Anno 133 - Ottobre 2021

Il senso di un addio

Elide Siviero

La grande poetessa Marina Cvetaeva (1892-1941) aveva intessuto un carteggio poetico con Rainer Maria Rilke (1875-1926) senza averlo mai incontrato di persona. Quando finalmente era nata l’occasione per vedersi, il grande poeta, gravemente ammalato da tempo, morì proprio poco prima del loro appuntamento.

Lei allora gli dedicò una lettera in cui, tra le altre cose, scrisse: «Non mi prenoterai una camera, una stanza, una casa, ma un intero paesaggio celeste... Mi hai preceduto, così è stato più bello... ». Mi hanno molto commosso queste parole che sentii per radio tempo fa: molti di noi hanno perso delle persone care durante la pandemia senza poterle vedere, salutare, incontrare. Dire addio in questo modo è ancora più doloroso.

Le parole della Cvetaeva diventano lenitive: si parla di qualcuno che, morendo, semplicemente ci precede e ci prepara un paesaggio celeste. La nostra fede ci sostiene in questa certezza, perché il Cristo stesso ci assicura «vado a preparavi un posto» (Gv 14,2b). Ora tutta questa terminologia, molto attiva, sgombra il campo da idee devianti sul riposo eterno.

Santa Teresa del Bambino Gesù garantiva: «Passerò il mio Paradiso a fare del bene sulla terra». Il riposo del cielo non è quindi un noioso far nulla in attesa che il tempo passi: esso richiama prima di tutto il riposo di Dio dopo la creazione, quindi il godimento nella contemplazione di ciò che aveva realizzato.

Per questo il popolo ebraico doveva rispettare il riposo del sabato: questo giorno di riposo dal lavoro non era stato creato per far recuperare le energie perdute, ma per gioire della vita. Ultimo nella creazione, è il primo giorno nella intenzione, perché per gli Ebrei il Sabato è il fine della creazione del cielo e della terra.

Così il Sabato non è al servizio dei giorni feriali; sono i giorni feriali che esistono in funzione del Sabato. «Esso non è un interludio, è il culmine del vivere» diceva il rabbino Abraham Heschel. Esso ricordava anche l’uscita dalla terra di schiavitù, perché il riposo del Sabato evocava la libertà, la salvezza e la gioia della terra promessa.

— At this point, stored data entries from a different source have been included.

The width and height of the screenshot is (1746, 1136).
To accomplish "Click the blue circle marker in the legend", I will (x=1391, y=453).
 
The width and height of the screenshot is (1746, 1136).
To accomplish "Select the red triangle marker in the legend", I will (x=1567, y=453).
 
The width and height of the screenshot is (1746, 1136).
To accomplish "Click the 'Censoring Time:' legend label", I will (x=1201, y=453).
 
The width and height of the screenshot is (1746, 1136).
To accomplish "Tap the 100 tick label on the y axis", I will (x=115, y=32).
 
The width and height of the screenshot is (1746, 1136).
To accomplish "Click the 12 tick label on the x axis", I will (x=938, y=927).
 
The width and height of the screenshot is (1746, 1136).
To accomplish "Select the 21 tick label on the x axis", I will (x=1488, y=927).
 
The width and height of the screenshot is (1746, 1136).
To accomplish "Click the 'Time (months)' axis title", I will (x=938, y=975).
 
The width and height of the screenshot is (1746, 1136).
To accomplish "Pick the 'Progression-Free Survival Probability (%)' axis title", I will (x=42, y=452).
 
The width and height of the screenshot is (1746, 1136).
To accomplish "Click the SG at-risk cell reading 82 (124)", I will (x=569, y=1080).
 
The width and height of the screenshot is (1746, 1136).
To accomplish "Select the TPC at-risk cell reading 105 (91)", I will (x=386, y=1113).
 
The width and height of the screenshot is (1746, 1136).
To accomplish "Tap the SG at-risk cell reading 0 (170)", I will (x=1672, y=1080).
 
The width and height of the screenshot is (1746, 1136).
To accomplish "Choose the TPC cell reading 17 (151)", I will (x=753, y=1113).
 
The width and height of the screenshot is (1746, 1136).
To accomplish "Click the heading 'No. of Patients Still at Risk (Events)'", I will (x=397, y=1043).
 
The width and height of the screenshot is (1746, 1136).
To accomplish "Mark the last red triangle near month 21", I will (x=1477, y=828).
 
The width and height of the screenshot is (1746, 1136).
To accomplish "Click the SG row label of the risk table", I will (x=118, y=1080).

Tutto quello che il Sabato simboleggiava è diventato reale nel Mistero pasquale di Cristo, morto e risorto. Il riposo del Sabato ebraico diventa la gloria della terra promessa, raggiunta in Cristo Signore. Quando preghiamo con l’eterno riposo, non stiamo chiedendo che finalmente i morti dormano in pace, ma che giungano nella terra promessa, nel compimento del loro essere, nella Pasqua eterna in cui il Sabato ci viene incontro con la sua realtà salvifica.

Anche se noi non lo vediamo, essi potranno essere ancora più attivi, perché immersi dentro il vortice della Vita stessa di Dio. Nel suo meraviglioso libro Escatologia Joseph Ratzinger scrive: «Il Regno di Dio è la vita e a questa vita spetta anche il corpo in sua legittima eredità... Di conseguenza non è ciò che è mortale che eredita, ma per il paradosso della potente Misericordia di Dio, avviene l’inverso: la vita si prende per sua eredità ciò che è mortale... Cioè Dio, la vita eterna, vuole come sua eredità ciò che è mortale» (pag. 174).

Ecco l’annuncio potente della nostra fede: Dio non può stare nel suo riposo eterno e pieno di vita senza averci in braccio a Lui, nel suo riposo. Pensare questo, mentre diciamo addio ai nostri morti, vuol dire trasformare quel saluto in un “A-Dio”, pieno di speranza e di pace.